Esto se ha dado en una plataforma creada precisamente para alojar discursos de odio, un suculento anfiteatro del dejar hacer. Kick la funda un joven de 29 años en el 2022 con dos promesas: mínima moderación e ingresos generosos para los estrímeros. Esto le ha convertido en refugio para creadores expulsados de Twitch y YouTube. Buena parte del capital procede de un criptocasino que está prohibido en Europa. Pese a las múltiples denuncias internas de usuarios, la plataforma permitió la continuidad de los contenidos violentos. Aquí la ley es clara: tanto la normativa española como la europea (Digital Services Act) establecen que las empresas deben retirar vídeos con vejaciones cuando tienen conocimiento efectivo. En Francia, la Fiscalía de París ha abierto investigación para determinar si Kick incumplió la obligación de reportar graves riesgos para la vida y la seguridad, con penas de hasta 10 años de cárcel y multas de 1 millón de euros. Australia también investiga a Kick, y la sanción podría alcanzar los 49 millones de dólares. La plataforma ha hechomás limpiezados semanas que tres años de existencia.

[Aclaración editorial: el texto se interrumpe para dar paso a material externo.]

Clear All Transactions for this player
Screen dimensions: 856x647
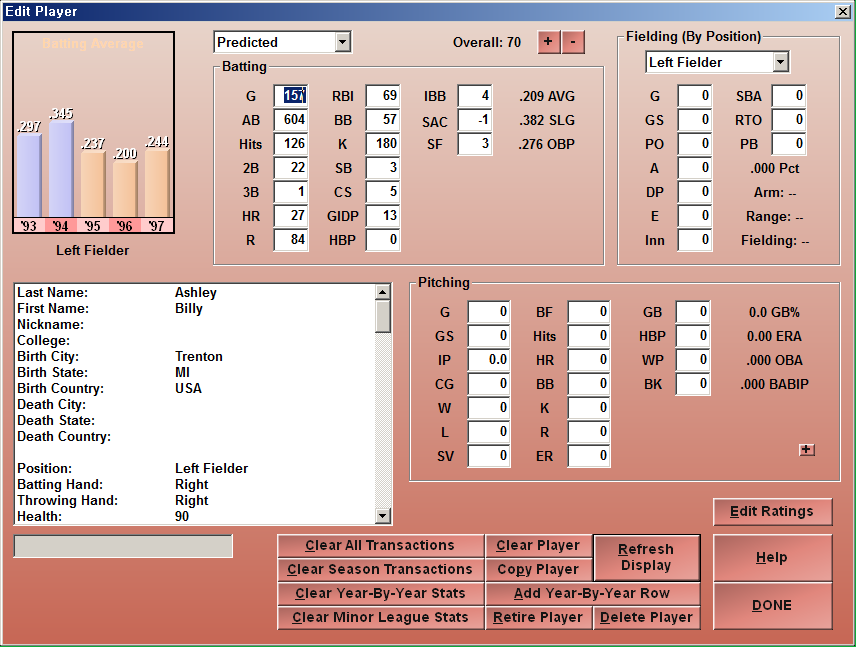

Es una disonancia profunda que la dignidad humana dependa de una política de empresa caprichosa y esquiva. ¿Qué violenta debe ser una vejación para detener la retransmisión? ¿Cuántos contenidos humillantes se necesitan para cerrar un canal? Este tipo de plataformas juegan en encontrar el punto dulce entre el máximo lucro y la mínima incumbencia. Hasta que llega algún escándalo y pone las irregularidades en el foco, bajo la sombra de la sanción. Donde las plataformas deciden no mirar, el debate público es indispensable.
De hecho, estos contenidos siempre han estado en internet, la diferencia es que antes estaban en lo que se conoce como web oscura y ahora flotan en las plataformas convencionales. Dejan de ser algo marginal y restringido para desplazar los límites de lo socialmente aceptable. Puede llegarse a fundir la frontera entre diversión y autolesión, sobre todo en las etapas más tiernas de la formación de la personalidad.
El reto es avanzar hacia una innovación social digital que sitúe la dignidad y la responsabilidad colectiva en el centro. Esto exige exigir que las plataformas tengan políticas de moderación más basadas en derechos humanos que en resultados económicos. También debemos fomentar una cultura digital crítica y respetuosa, pero sobre todo debemos rediseñar los incentivos. En lugar de premiar la humillación, la verdadera disrupción sería definir cómo recompensamos la empatía. Sólo así podremos evitar un futuro digital en el que la vida se ponga en peligro para entretener a masas anónimas y deshumanizadas. No olvidemos que mientras en la arena hay combate y nos deslumbran los gladiadores, el dueño del anfiteatro simula que no se ha enterado de que hoy hay función.